*** Opening of Document passage ***
Then a few months after DS was born, he watched one of those videos I've seen people post on here occasionally, of the procedure being done. After that, he came to me and told me how glad he was that I'd known not to have it done, and how horrified he was that he might have unthinkingly subjected DS to that if it hadn't been for me doing the research.
post #13 of 34
I thought for sure that my DH would need a lot of convincing - but he was surprisingly easy, too. At first, he said, "No, he needs to be done." And then I made him watch the Penn & Teller video on it ... and he said he needed to think about it. After a few days, he said, "Okay, we won't circ." And that was that, never another word.
post #14 of 34
Mine! I basically said it wouldn't be done and that was that. I overheard him talking to someone on the phone and I heard him say something like "He won't be, Mindie doesn't believe in it."

I also didn't have to plea with him about the home birth thing either.
I am so in love and think I will keep him.
*** Close of Document passage ***
*** Opening of Material supplied ***
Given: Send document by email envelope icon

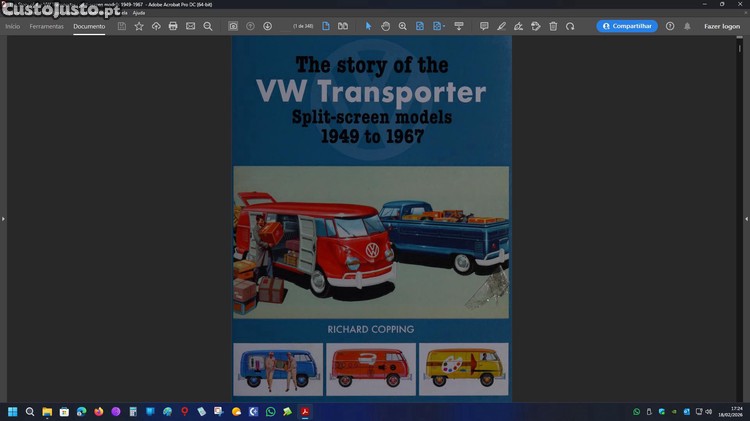Looking at the screenshot, I should (190, 26).
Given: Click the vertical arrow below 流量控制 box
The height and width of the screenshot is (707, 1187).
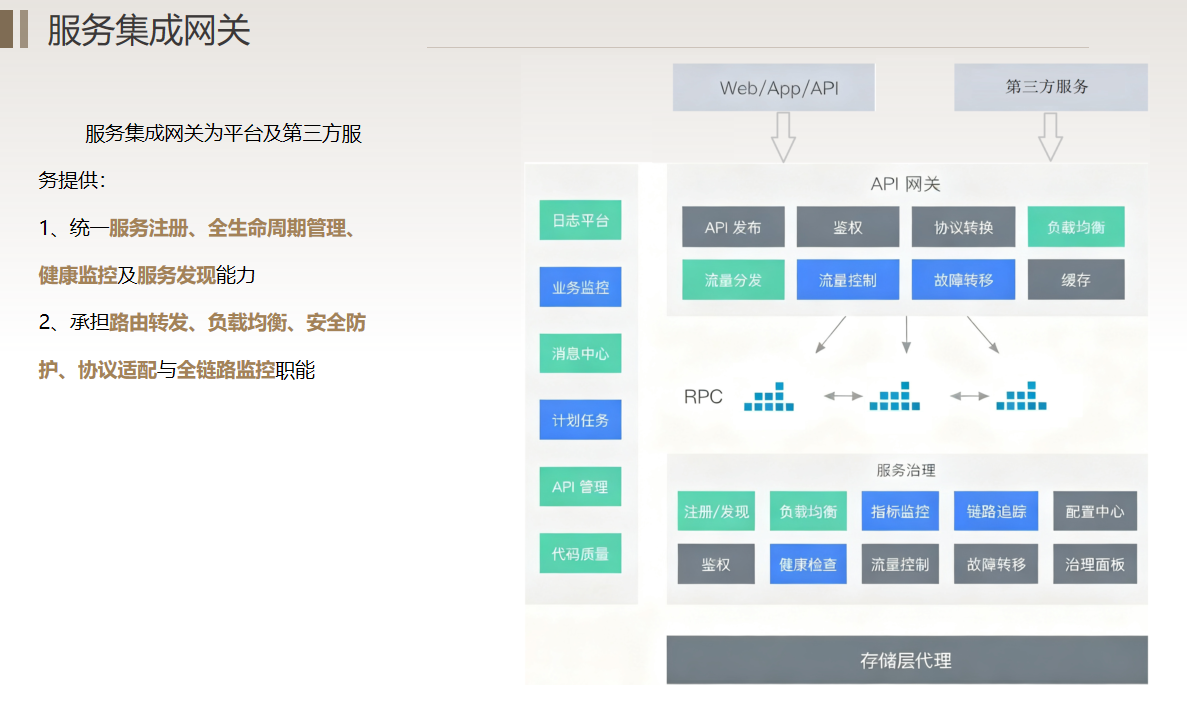Looking at the screenshot, I should [906, 335].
*** Close of Material supplied ***
_Task goal_
Continue the forum thread about husbands agreeing not to have their baby sons circumcised, beginning right after its final post.

_Exercise answer_
post #15 of 34
We've had only girls but had the talk before we conceived our last dd. He was pretty easy going. His only question was if our son would get teased in school about it since his one uncircumsized friend use to get harrassed. I told him the stats on how many are circ'ed and not now and he said 'ok, i trust your judgement and research'.

I recently have heard him say in response to others that women don't ask why their labias/vulva's, ect are different than their mothers, so why would a son care if his penis is different than his dad's. This was after I had him watch the video of an infant being circ'ed. So clearly he's on board, but it was never a fight.
post #16 of 34
I said "we're not circ'ing." And dh said "ok."
post #17 of 34
dh didn't take any convincing, really. penn and teller sealed it for him, and now he's quite the intactavist, despite being circ'd himself.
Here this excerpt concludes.